Rising defaults on U.S. subprime mortgages sparked a rout in the credit markets in August, leading banks to cut money for consumer lending, hurting the U.S. economy’s main engine. The Fed yesterday lowered its benchmark rate in an emergency move for the first time since 2001 after stock markets tumbled from Hong Kong to London amid signs the world’s largest economy is sliding into recession.

“The dollar is still the most important reserve currency and will remain so,” Soros said in a later interview at his Davos hotel. “This is the end of credit expansion based on the mistaken belief of market fundamentalism, that you should let markets have total freedom.”

`Gone Too Far’

Soros made $1 billion in 1992 betting against the pound, forcing the British government to abandon a peg to a basket of European currencies. He was also the biggest financial backer of the failed effort to deny President George W. Bush a second term in office. The euro has gained 55 percent against the dollar since Bush entered the White House on Jan. 21, 2001.

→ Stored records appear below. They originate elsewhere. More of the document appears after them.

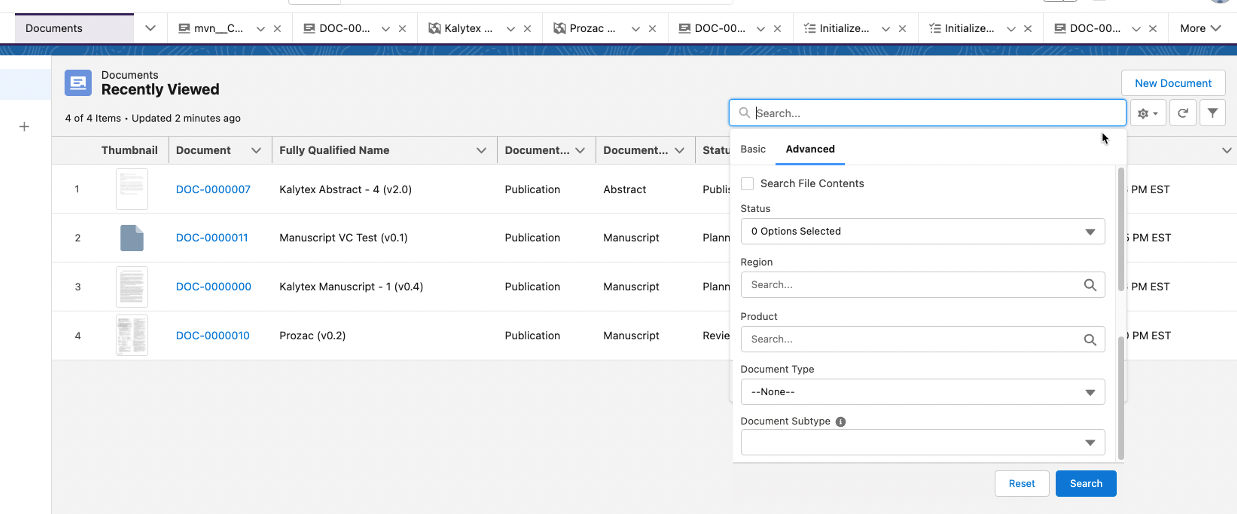1237x514 pixels.
Task: Open the Status options dropdown
Action: pyautogui.click(x=922, y=231)
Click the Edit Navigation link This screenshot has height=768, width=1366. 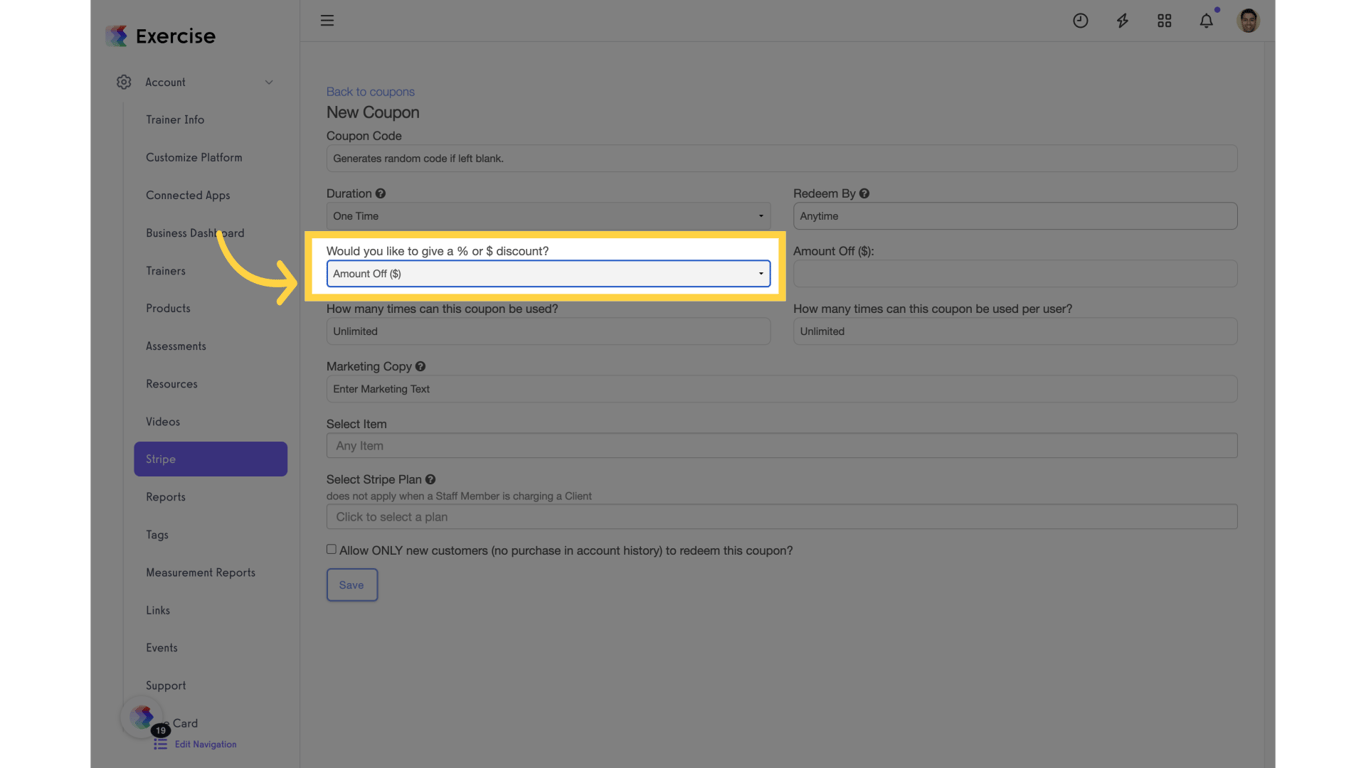coord(207,744)
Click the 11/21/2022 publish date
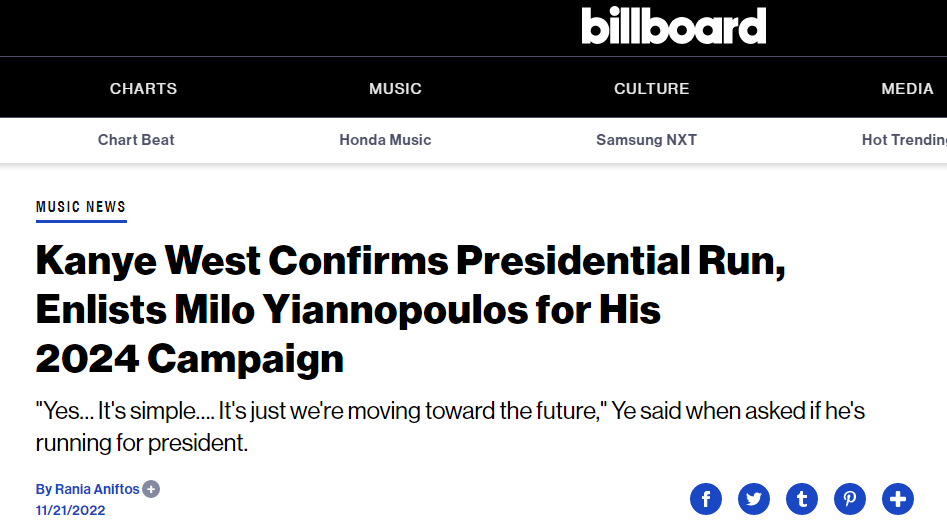947x528 pixels. [x=70, y=510]
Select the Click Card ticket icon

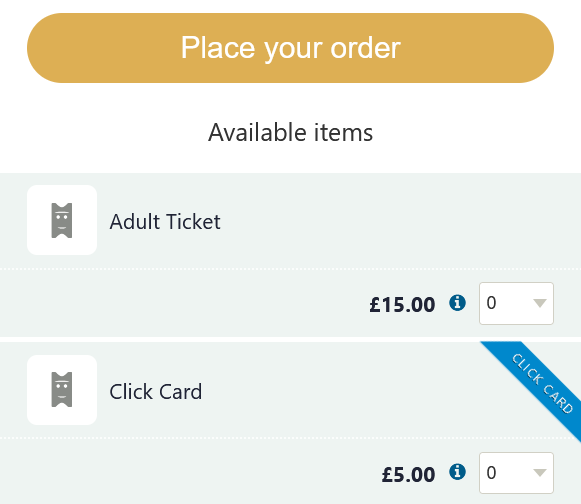(x=62, y=390)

“From the 1980s we had the belief in the magic of the marketplace, and the authorities were so successful that they started to believe in this market fundamentalism,” he said. “That’s gone too far.” In times of crisis, “they suspended the rules and they bailed out the banks. That created an asymmetric incentive system, a moral hazard, that allowed the expansion of credit.”

Soros has used past appearances in Davos to predict the dollar’s decline. In January 2004, he said the U.S. currency would drop for a third year. It then fell 7 percent, according to a Federal Reserve trade-weighted index of the currency.

Stephen Roach, chairman of Morgan Stanley in Asia, said in Davos that while he remains a “dollar bear,” the U.S. currency’s slide may be reversed in the first half of this year as other economies in Asia and Europe are hurt by the U.S. slowdown.